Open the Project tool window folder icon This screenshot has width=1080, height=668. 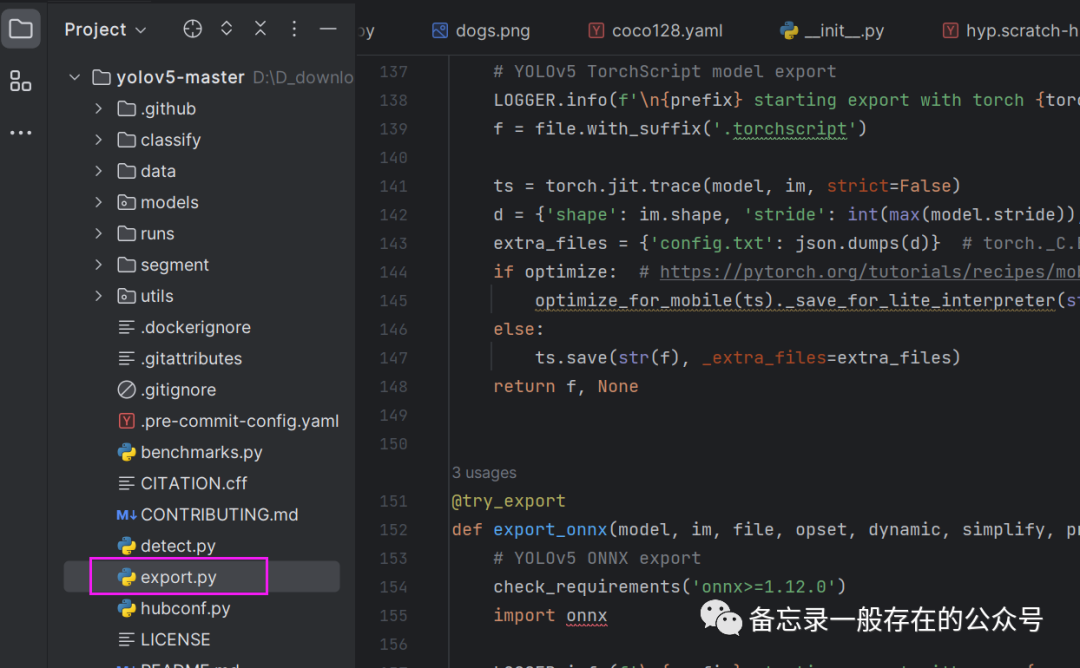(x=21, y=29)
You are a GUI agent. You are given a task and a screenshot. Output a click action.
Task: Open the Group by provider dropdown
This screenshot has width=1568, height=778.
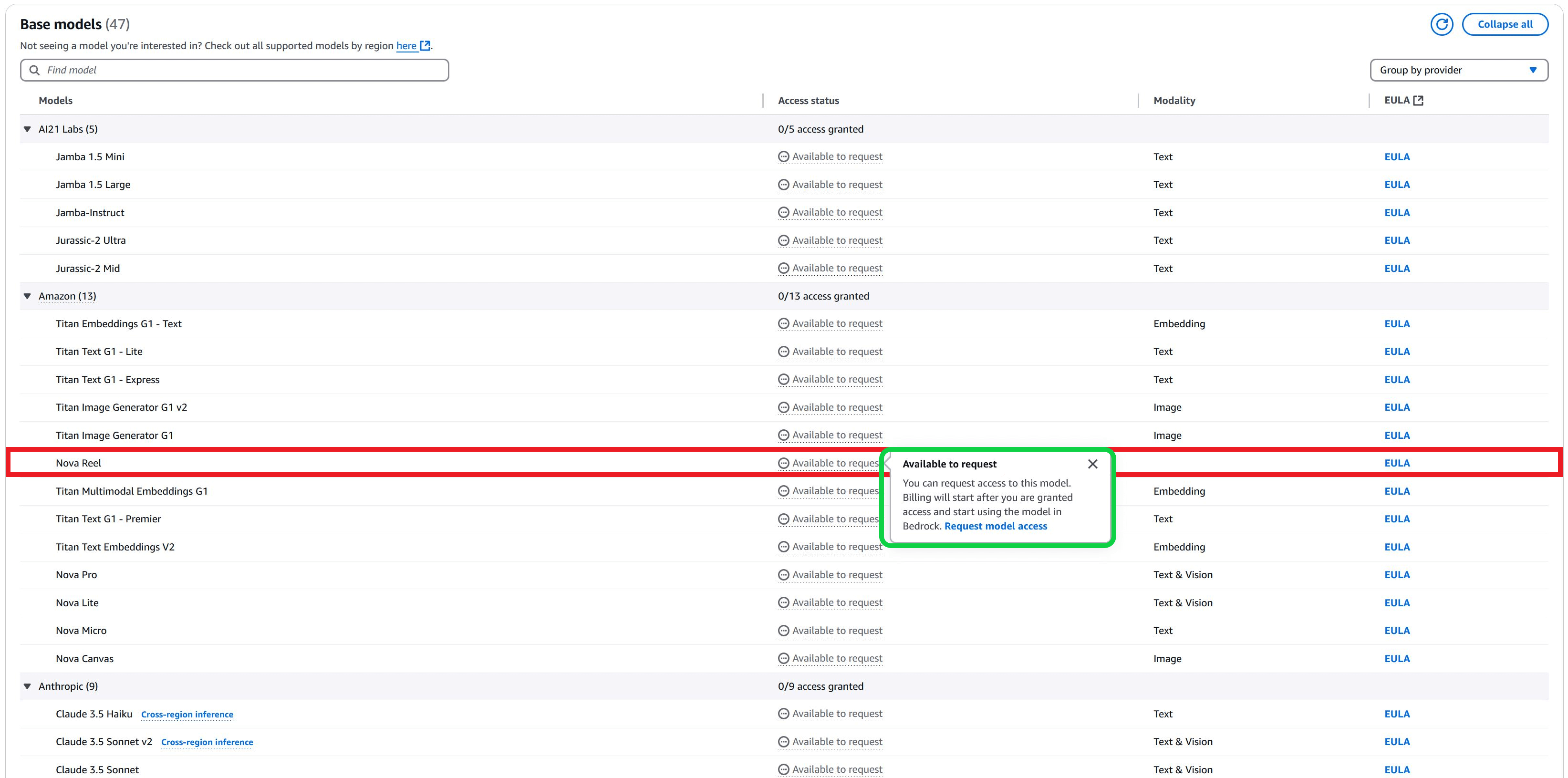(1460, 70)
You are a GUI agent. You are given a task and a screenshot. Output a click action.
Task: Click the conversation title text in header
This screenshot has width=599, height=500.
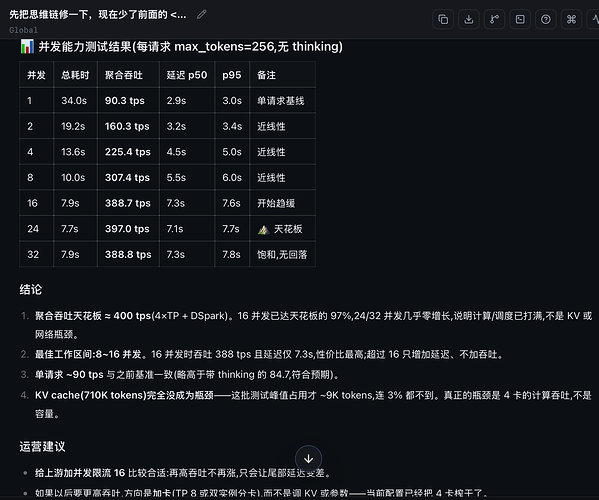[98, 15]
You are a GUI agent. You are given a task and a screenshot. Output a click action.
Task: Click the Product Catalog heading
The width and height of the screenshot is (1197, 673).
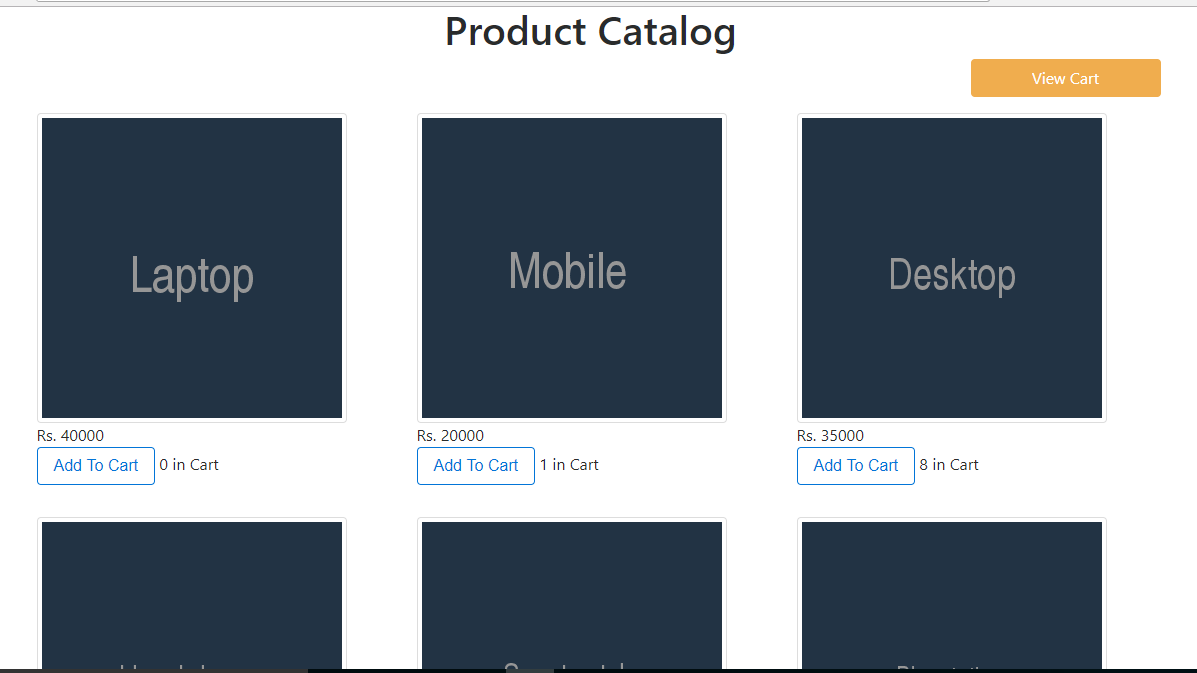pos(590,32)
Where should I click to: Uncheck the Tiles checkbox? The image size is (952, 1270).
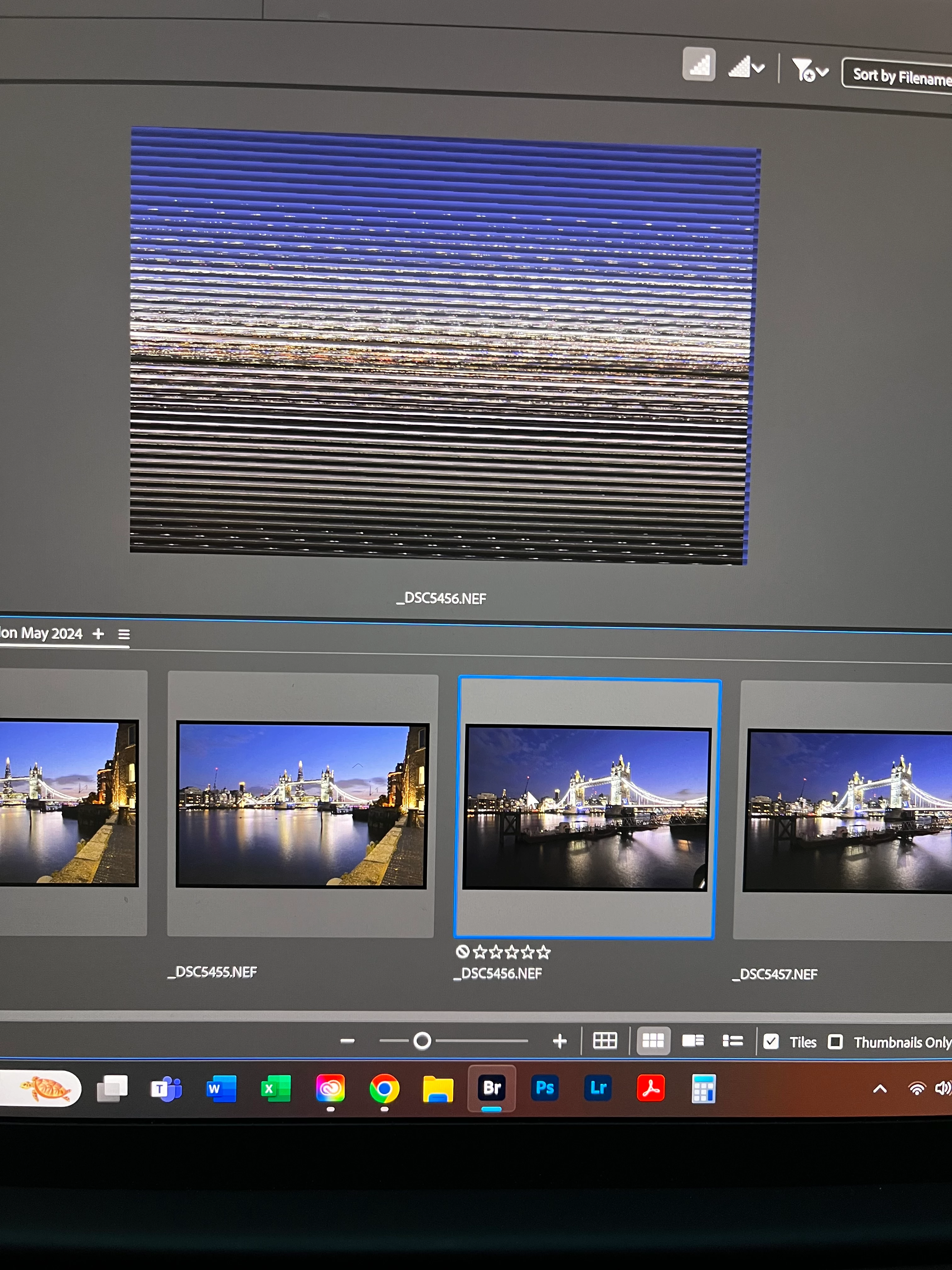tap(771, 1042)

_PROBLEM_.
Retype the lines from the line with "Where should I" through the end of the records, leaving the pictures out.

_EXERCISE OUTPUT_.
Where should I click to: Uncheck the Tiles checkbox? The image size is (952, 1270).
tap(771, 1042)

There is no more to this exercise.